Ten years ago, a truly amazing gem of a record and the first one penned under his own name, Teenage Snuff Film, was quietly unveiled. Like all of his previous albums, including those with These Immortal Souls, Crime and the City Solution and The Birthday Party, it thoroughly blew me over. I couldn’t understand why Nick Cave was fairly popular and how his old right-hand man continued to be a cult act at best. Once again, after a decade of wondering what he had been up to, Pop Crimes whispered its way into existence. It is a resigned and somber opus, which is no wonder, yet his vocals and playing sound as healthy as ever. It also features ex-Bad Seed and Birthday Party cohort, Mick Harvey, on drums and organ.
“Ave Maria” is perhaps the saddest song of his career. Howard married in 1998, and separated from his wife before he died. In the song, a cadent composition lead by mournful guitar chords, he details the transformation from initial romantic bliss to utter alienation. He woefully professes, “We board the train that lovers take/But when I try to talk her/I don’t speak that language anymore.” Rowland further puts things into grim perspective, confessing in the closing lines, “For though my crimes remain unnamed/All my treasons, all my shames/Later you would rightly say/We didn’t dance upon our wedding day.”
As mentioned earlier, “Shut Me Down” is a sorrowful track that more or less defines the record. It’s a slow and regretful sounding number that includes Howard’s charming self-loathing, a characteristic of his that had been apparent since the early Birthday Party years. His guitar playing sounds crisp and his gruff vocals sound better than ever.

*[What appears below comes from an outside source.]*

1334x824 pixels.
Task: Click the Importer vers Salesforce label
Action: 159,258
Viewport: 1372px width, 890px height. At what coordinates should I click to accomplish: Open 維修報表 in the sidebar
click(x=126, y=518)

The song “Pop Crimes” is more up-tempo. Containing his signature guitar sound, the almost funky bass line takes the forefront, creating a framework for Howard’s unique guitar playing, which is ever fierce, soaked in generous amounts of distortion and echo. The track sounds like it would have also fit well on the second These Immortal Souls album, I’m Never Gonna Die Again.
At only thirty-eight minutes from start to finish, the all too brief Pop Crimes contains eight songs, but they are all first rate. Rowland S. Howard may have failed to emerge from the depths of obscurity, but his songs display an honesty and sophistication that is sorely lacking in today’s music world. Although his releases were few and far between, each one is an absolute treasure. Goodbye, Rowland. I miss you so much.